Advertisement

Program of Arabic Language Classes Passes First Test

Share via
SPECIAL TO THE TIMES

Young students broke into laughter after a classmate responded “si” instead of “naam” when asked for the word “yes” in the Arabic language.

“I can’t help it,” the student said, “I’ve taken too many years of Spanish.”

A dozen students, most of them in high school, drilled themselves with basic conversation routines during their last day of instruction recently. Each will receive a certificate for completing 90 hours of course work in Arabic, marking the end of a three-month pilot program before it is officially recognized by the Huntington Beach Union High School District this fall.

The district in Orange County would be the first in California to offer credit for Arabic language classes. Recognition would be an important milestone for Muslims, who say acquiring the language is often difficult outside predominantly Muslim countries. Approximately 6 million Muslims live in the United States, about 500,000 of them in Southern California.

Advertisement

Muslim parents say they are eager to have their children learn Arabic so that they will better understand their religion and retain their heritage.

“Muslims in this country are looking for accessibility to the Arabic language,” said Shabbir Mansuri, an Indian American and father of three children who took the course.

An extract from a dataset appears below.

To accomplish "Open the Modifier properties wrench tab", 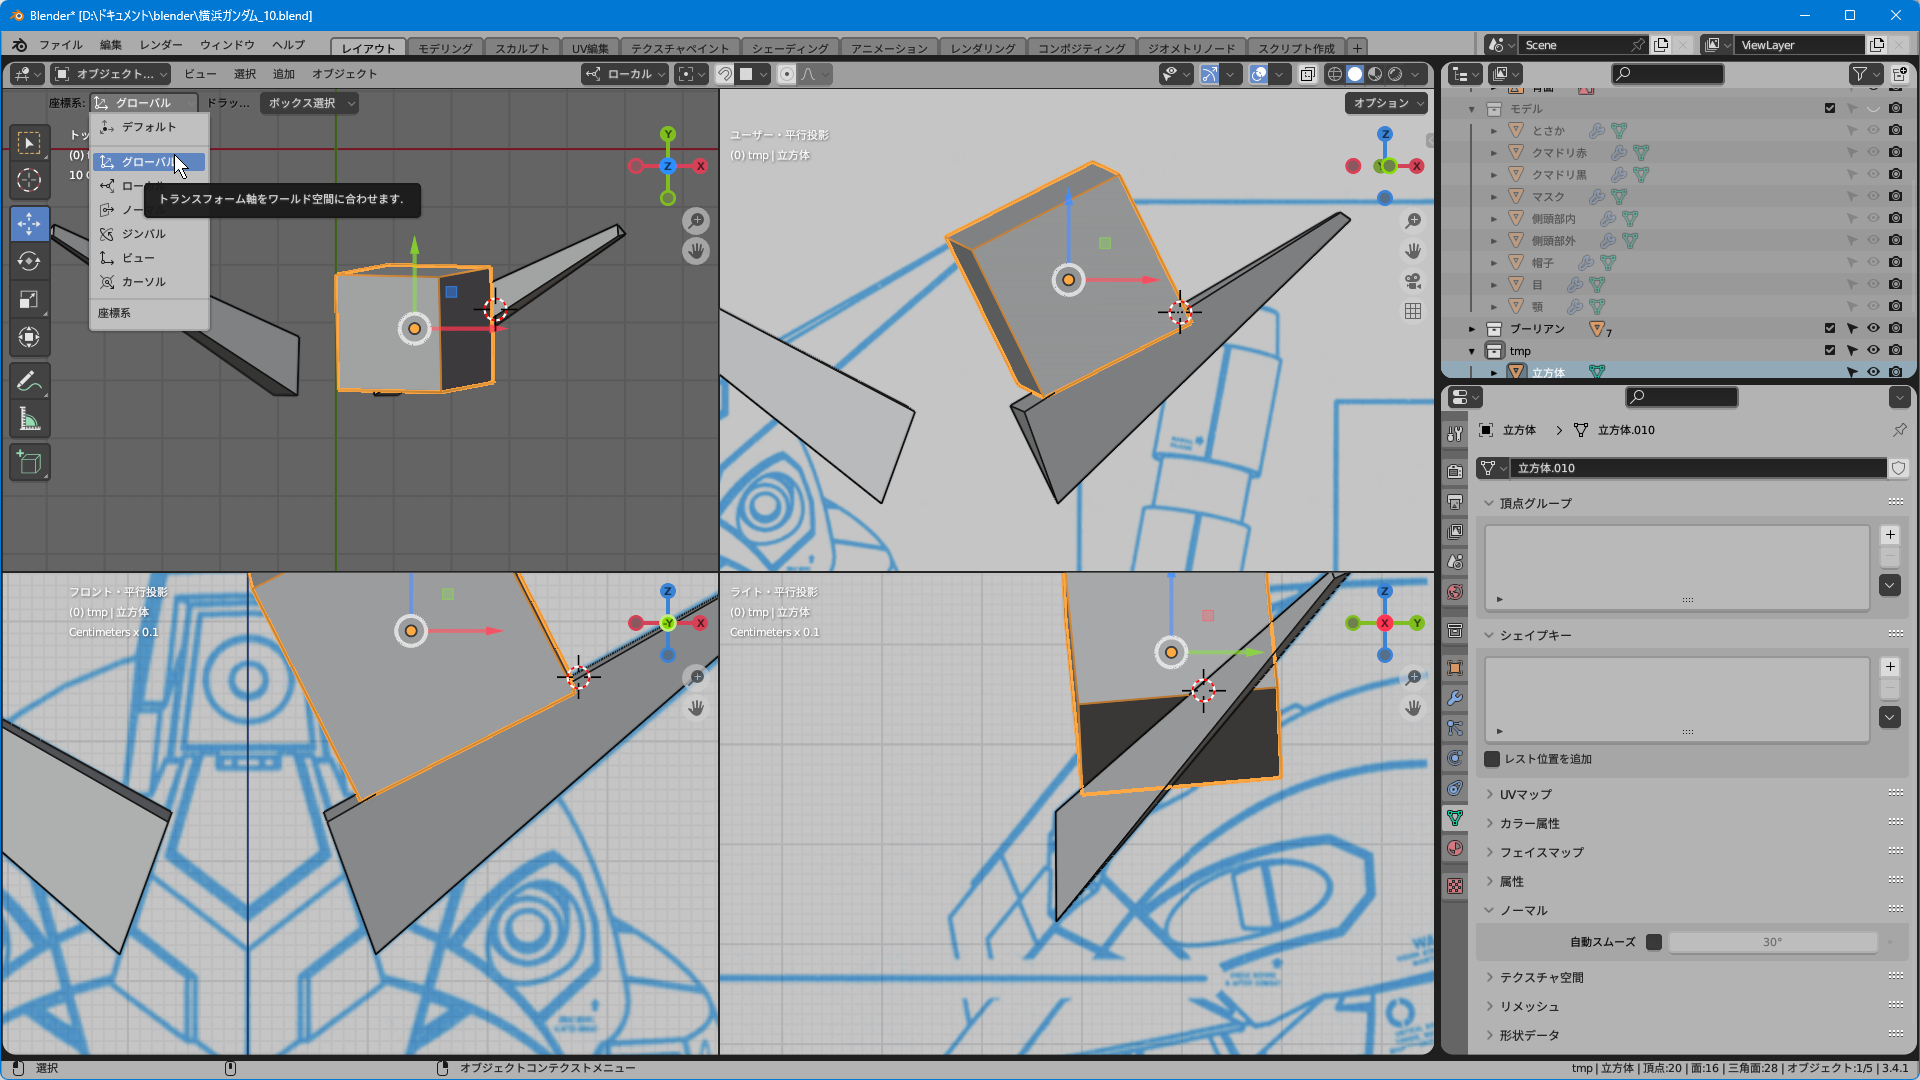I will 1455,698.
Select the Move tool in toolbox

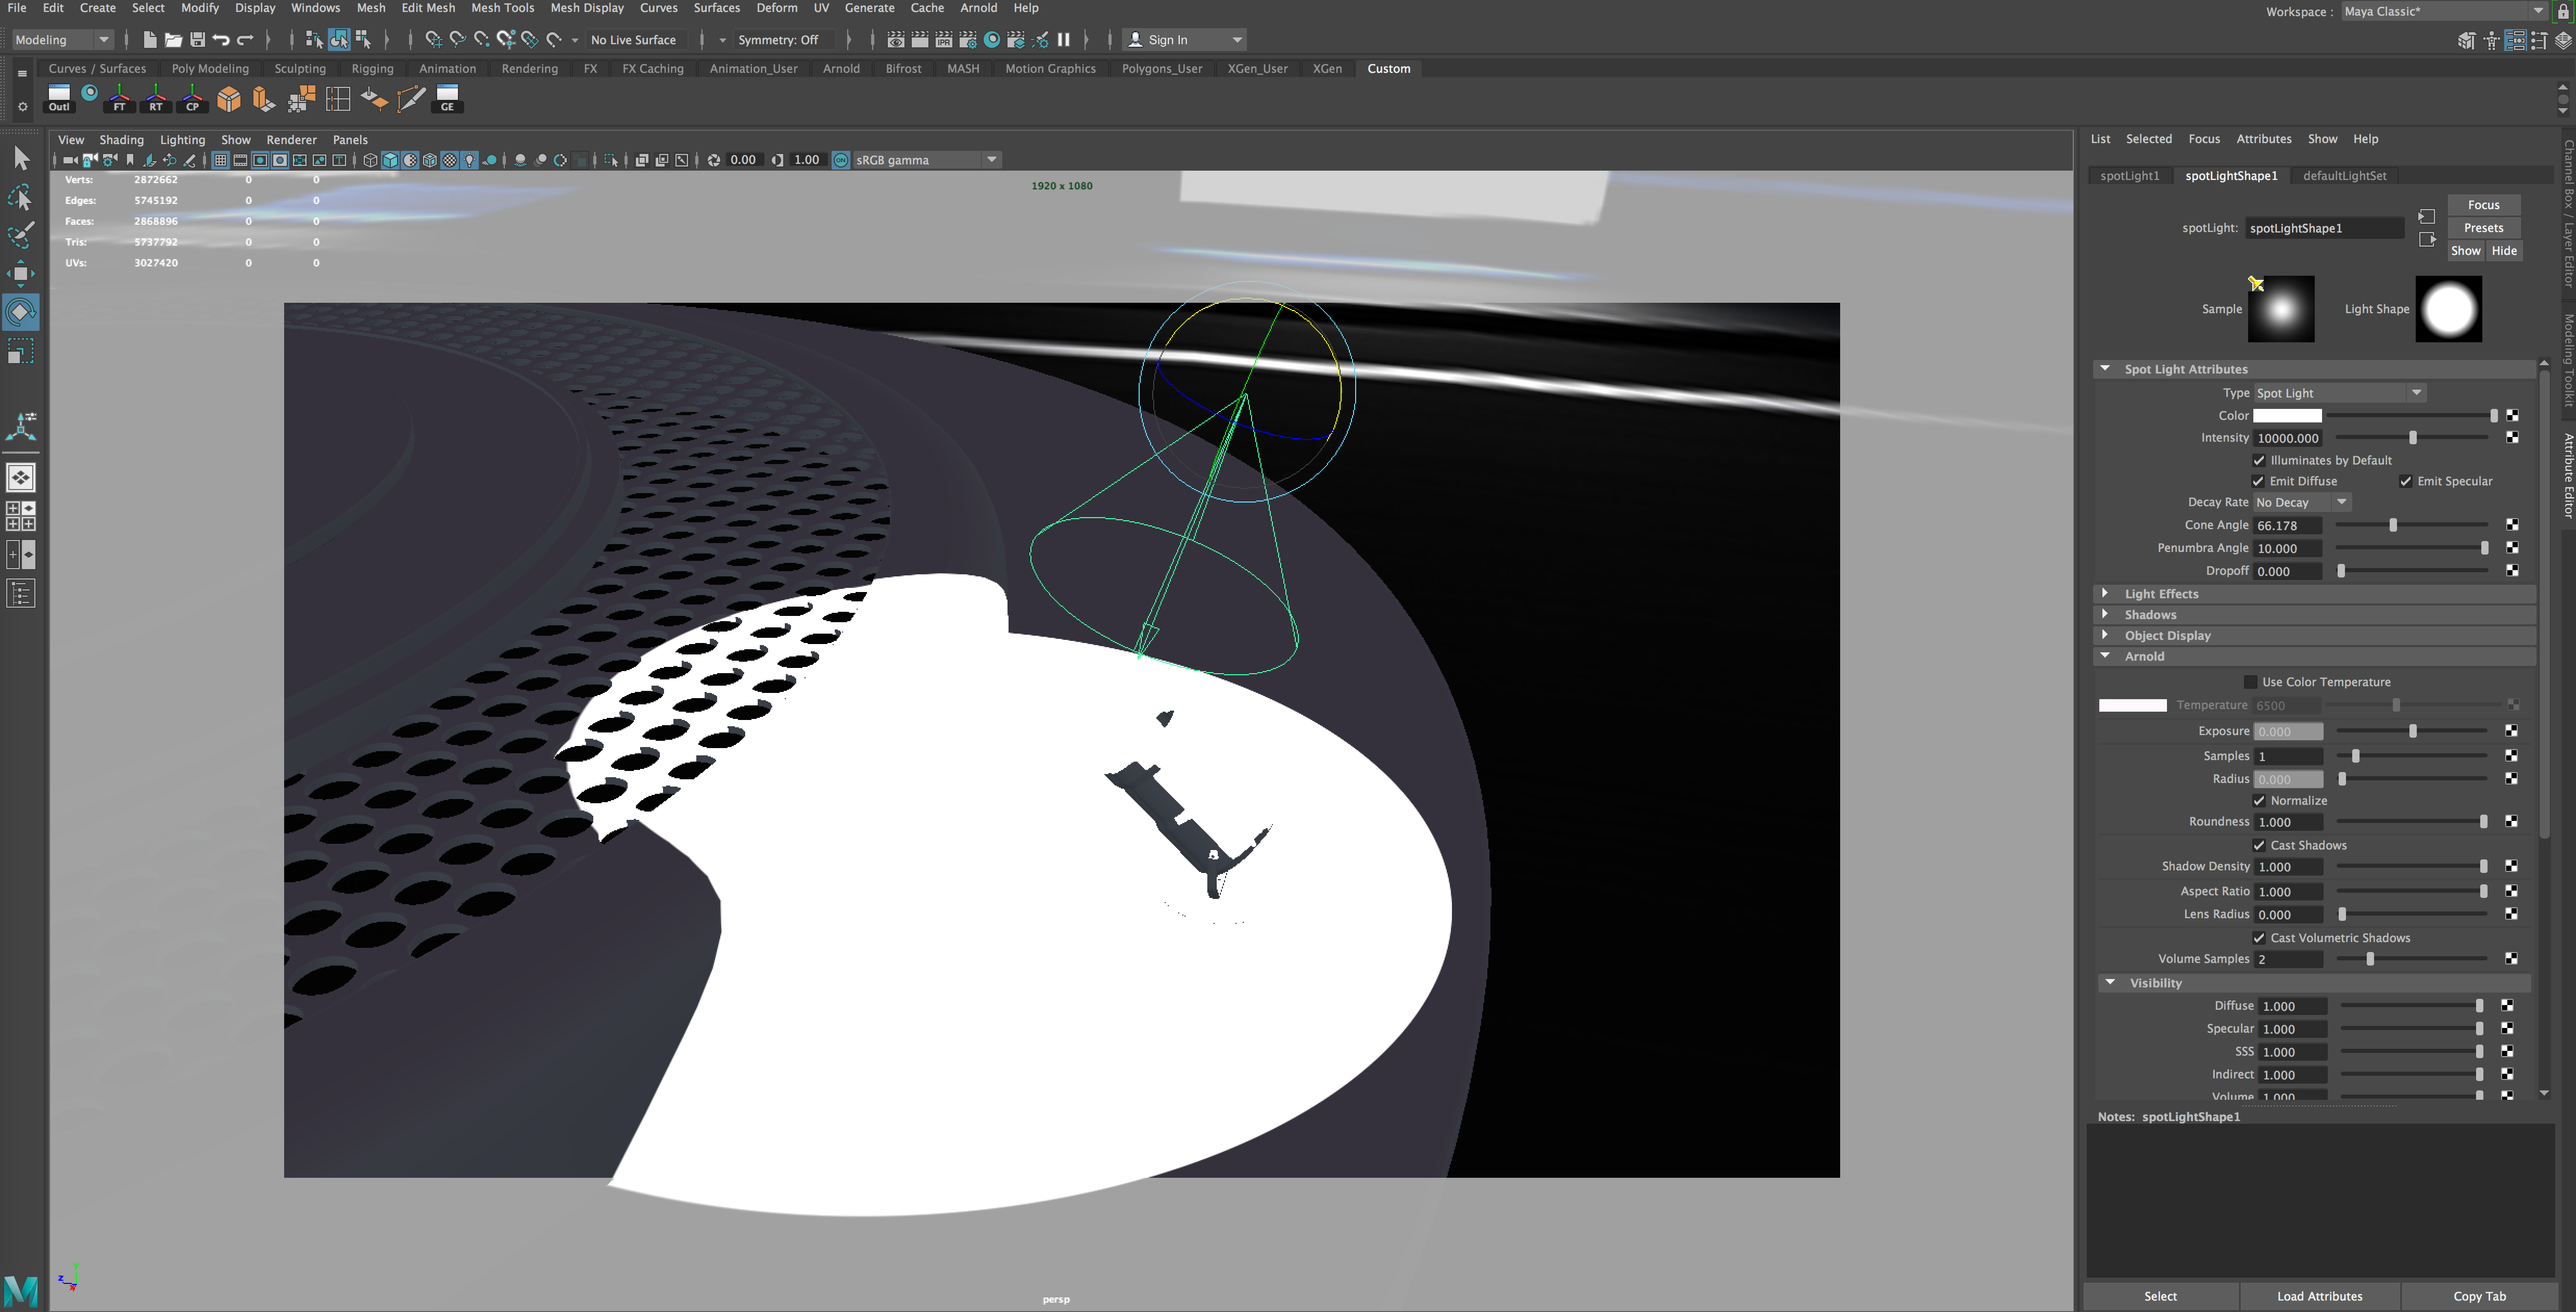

Spoken by a sixth of the world’s population, Arabic is an integral part of the Islamic faith. Muslims pray out of Islam’s holy book, the Koran--written in Arabic--five times a day.

Advertisement

The Council on Islamic Education, a nonprofit organization dedicated to teaching about Islam and Muslims in public schools, launched the Orange County pilot program earlier this year. The Arabic course was offered after school on Tuesdays, and like the district’s other nontraditional language programs, it was taught off campus.

“I took this class because I wanted to learn how to read and understand the language, which is the language of the Koran,” said Romy Khouraki, 16, a first-generation Syrian American who attends Marina High School in Huntington Beach.

The demand for Arabic language instruction in the classroom is increasing in the United States, said Shabbir Mansuri, founder and director of the council, which is based in a classroom at a onetime elementary school in Fountain Valley.

Advertisement

In the pilot program, there were children of Syrian, Lebanese, Egyptian, Indian and Pakistani parents. Because of its experimental nature, Mansuri allowed three elementary school children, two college-level students and two high school students from outside the Huntington Beach Union district to take the class.

Besides Arabic, the district already offers Chinese, Japanese, Korean, Hungarian, Russian and Hebrew for credit outside of district schools.

Despite the success of the programs, the district does not list these nontraditional languages in its official class catalog. Students must see guidance counselors to apply to take the classes off campus, said Assistant Supt. John Myers.

As with the other language programs, the Arabic course was approved by the district’s trustees after it met all the criteria set by the California Board of Education, Myers said.

*

As with the other off-campus classes, the district does not pay for the students’ instruction. Students pay $150, which Mansuri said goes toward the teacher’s salary.

The Council on Islamic Education subsidizes the balance of the cost of the class from its yearly budget, which is funded entirely by donations from Muslim businesses in Orange County, Mansuri said.

Advertisement

The council, with the aid of Cal Poly Pomona professor Sylvian Castel de Oro, worked for two years to get the school district’s approval for the language class. Mansuri said he targeted the Huntington Beach district first because it was near the council’s office.

As the program establishes itself, Mansuri said, the council will begin to expand it into Los Angeles County.

“Everyone thinks that the Middle East is a volatile region,” said Castel de Oro, who began teaching Spanish at Cal Poly after Arabic was dropped more than two years ago because of lack of funding. “And when you have a situation like that, interest by administrators wanes.”

*

Only three recognized institutions offer Arabic in Southern California, Castel de Oro said. UCLA offers degrees up to the doctoral level; Claremont College and Los Angeles City College offer undergraduate Arabic.

Still, Castel de Oro, who will teach the second level of the Arabic program in the fall, predicts that more schools will begin offering the language as members of the Arab-American community feel a need to understand their cultural heritage.

“They are going to reach an identity crisis and people are going to become increasingly interested in this, much like Spanish language has become important to the Latino community in this country,” he said. “Many second- or third-generation Arabs don’t know how to speak the language.”

Advertisement

School district officials agree.

“The melting pot theory is no longer valid,” maintains Carla Rush, curriculum director for the school district. “Each of us wants to validate our heritage and language is an important part of that.”